African countries need to establish trade facilitation priorities and, with the help of the international community, execute them, said Ambassador Yonov Frederick Agah, Deputy Director-General of the WTO. ‘Trade facilitation is not just about costs, it is also about the opportunity to increase revenues,’ he said.
Read ITC's recentpublication on how SMEs in developing countries can take advantage of the opportunities offered by the Trade Facilitation Agreement.
Building services economies
Without an efficient services sector, exporters cannot be competitive, so the Government of Rwanda has prioritized services development and the improvement of the regulatory environment, said Minister Kanimba.
‘For a small country such as Rwanda, agriculture has only limited potential even if we increase productivity,’ he said. To be able to compete in the services sector, Rwanda needs to become a knowledge-based economy and invest in education, he said.

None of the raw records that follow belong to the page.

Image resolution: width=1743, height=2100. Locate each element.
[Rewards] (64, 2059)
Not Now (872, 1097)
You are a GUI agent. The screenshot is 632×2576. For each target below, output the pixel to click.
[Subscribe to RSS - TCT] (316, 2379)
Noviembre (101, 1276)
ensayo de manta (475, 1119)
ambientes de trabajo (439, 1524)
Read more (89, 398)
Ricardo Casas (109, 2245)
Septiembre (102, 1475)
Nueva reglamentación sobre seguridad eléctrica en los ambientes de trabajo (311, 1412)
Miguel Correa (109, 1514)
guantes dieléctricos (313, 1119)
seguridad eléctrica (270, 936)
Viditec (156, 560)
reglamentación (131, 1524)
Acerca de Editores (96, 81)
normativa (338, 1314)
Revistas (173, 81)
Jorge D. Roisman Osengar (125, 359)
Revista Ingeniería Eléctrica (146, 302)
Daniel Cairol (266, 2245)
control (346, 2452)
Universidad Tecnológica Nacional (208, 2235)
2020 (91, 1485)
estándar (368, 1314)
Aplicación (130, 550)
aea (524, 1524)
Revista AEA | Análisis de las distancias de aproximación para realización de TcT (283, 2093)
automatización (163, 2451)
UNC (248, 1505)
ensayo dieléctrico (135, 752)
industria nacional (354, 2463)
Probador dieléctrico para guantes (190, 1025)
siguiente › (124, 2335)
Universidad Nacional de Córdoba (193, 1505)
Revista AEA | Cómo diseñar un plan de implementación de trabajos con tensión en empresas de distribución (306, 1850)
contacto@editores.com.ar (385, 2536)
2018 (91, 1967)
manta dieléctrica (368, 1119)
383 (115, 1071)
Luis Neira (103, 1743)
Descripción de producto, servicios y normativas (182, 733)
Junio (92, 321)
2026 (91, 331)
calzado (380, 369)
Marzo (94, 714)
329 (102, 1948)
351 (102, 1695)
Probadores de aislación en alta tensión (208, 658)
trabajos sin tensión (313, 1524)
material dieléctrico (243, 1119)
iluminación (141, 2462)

Regional trade corridors are a key part of facilitating the flow of products, services, information and people over wide geographic areas stretching over several countries, said Johny M. Smith, Chief Executive Officer (CEO) of the Walvis Bay Corridor Group (WBCG), which has developed several trade corridors in Southern Africa. The development of trade corridors requires not only political will, but also funding and expertise, which is sometimes in short supply, hindering the establishment of important linkages between countries, he said.
Ms. González and Ambassador Valentine Rugwabiza, CEO of the Rwanda Development Board, used the occasion of the African Development Bank meeting to announce the joint organization of ITC’s World Export Development Forum (WEDF) in Kigali from 15-17 September. This 14th edition of WEDF marks the first time ITC’s flagship event is taking place in Africa.